Hillary Clinton’s campaign team and her allies came out swinging Friday against the New York Times as the newspaper backed off its report that the U.S. Justice Department had been asked to open a criminal probe into her private email account.
DOJ said Friday that it did receive a referral regarding the potential compromise of classified information in connection with that email account, but the request was not for a criminal probe.
Nick Merrill, a Clinton campaign spokesman, said the Times story was “false” and accused the newspaper of relying on “partisan” sources for its information:
Just in: Clinton camp’s @NickMerrill going after NYT in fresh statement: pic.twitter.com/F5uPXCvQp6
— Alex Seitz-Wald (@aseitzwald) July 24, 2015
Former Democratic presidential candidate Howard Dean also went to bat for Clinton on Twitter:
The New York Times truly has become an embarrassment to American Journalism. Second anti HRC story in three months THEY GOT WRONG!
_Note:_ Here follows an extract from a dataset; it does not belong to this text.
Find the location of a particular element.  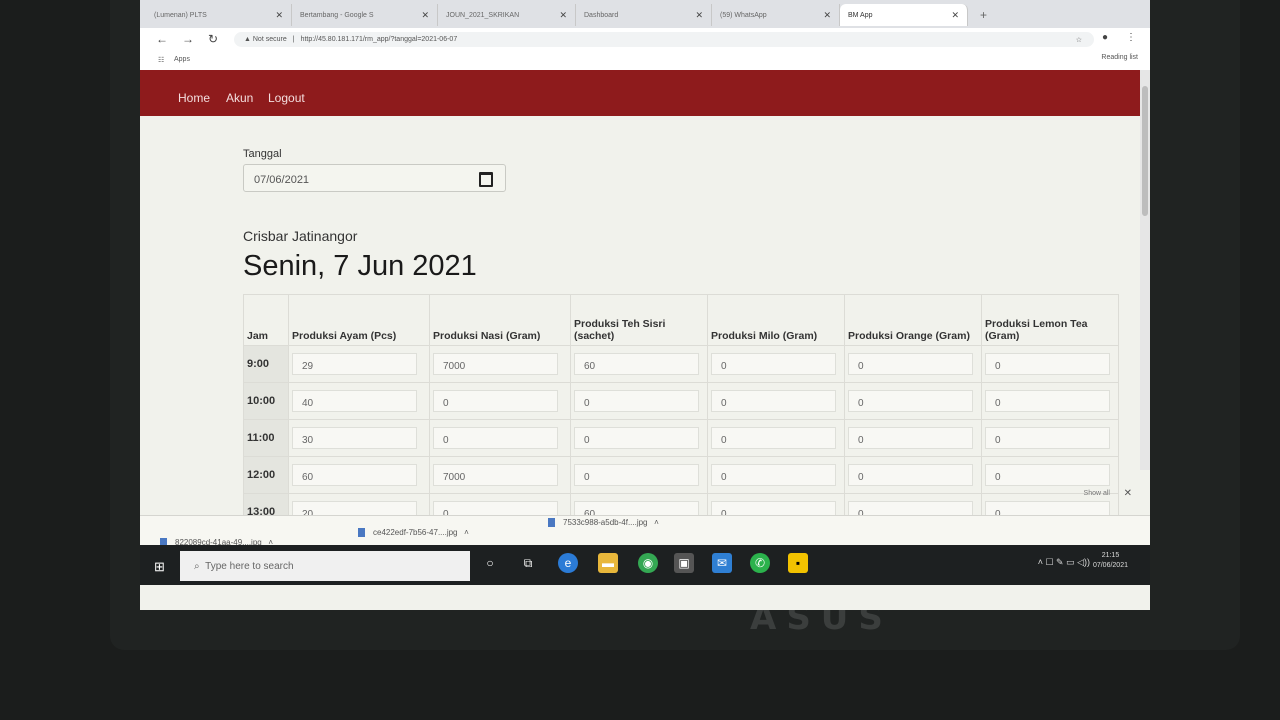

cortana-icon: ○ is located at coordinates (490, 563).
— Howard Dean (@GovHowardDean) July 24, 2015
The top Democrat on the select House committee investigating Benghazi, Rep. Elijah Cummings (D-MD), also shot down rumors about a potential criminal investigation.
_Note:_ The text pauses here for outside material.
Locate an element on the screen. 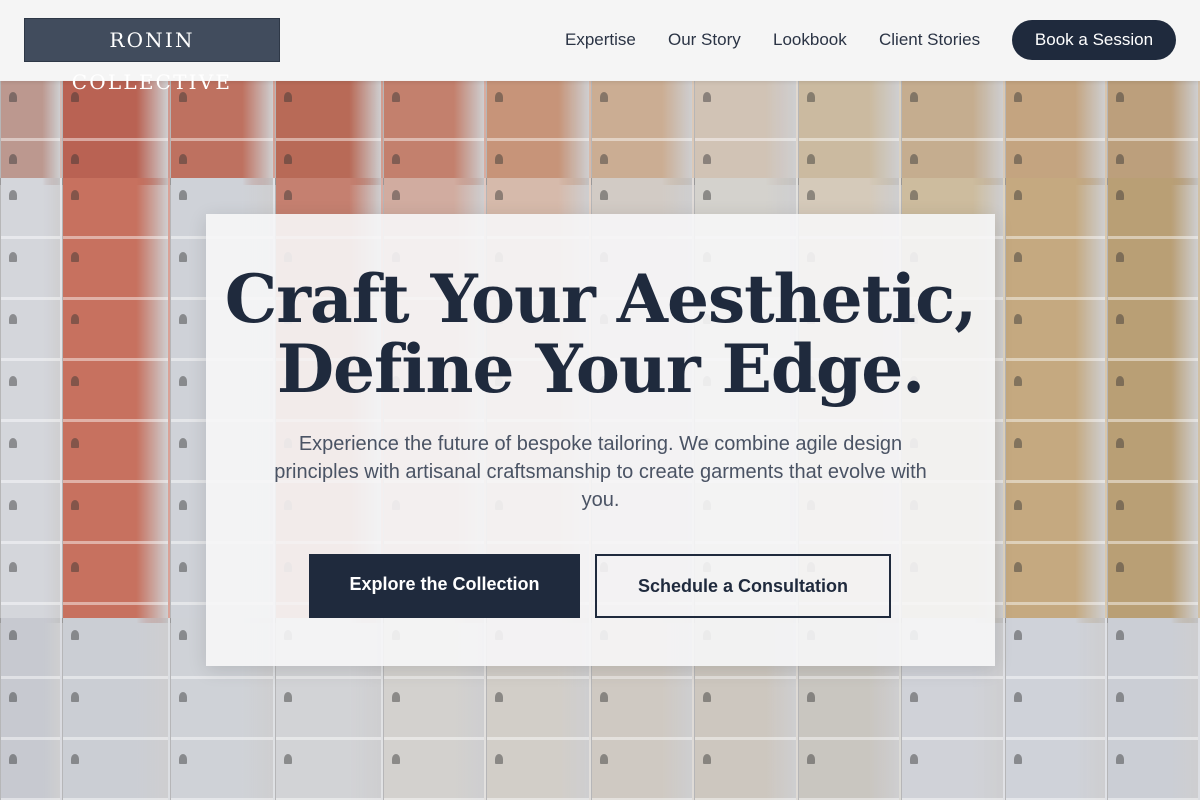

“I spoke personally to the State Department inspector general on Thursday, and he said he never asked the Justice Department to launch a criminal investigation of Secretary Clinton’s email usage,” Cummings said in a statement, as quoted by The Hill.
Clinton herself addressed the latest flare-up over her private email use at the top of the second economic speech of her presidential campaign Friday afternoon in New York City.
“There have been a lot of inaccuracies, as Congressmen [Elijah] Cummings made clear this morning. Maybe the heat is getting to everybody,” she said. “We all have a responsibility to get this right. I have released 55,000 pages of e-mails. I have said repeatedly that I will answer questions before the House committee. We are all accountable to the American people to get the facts right. And I will do my part.”
Clinton added that her focus would not be on her controversial use of a private email account during her State Department tenure but instead on the “big issues that really matter to American families” today.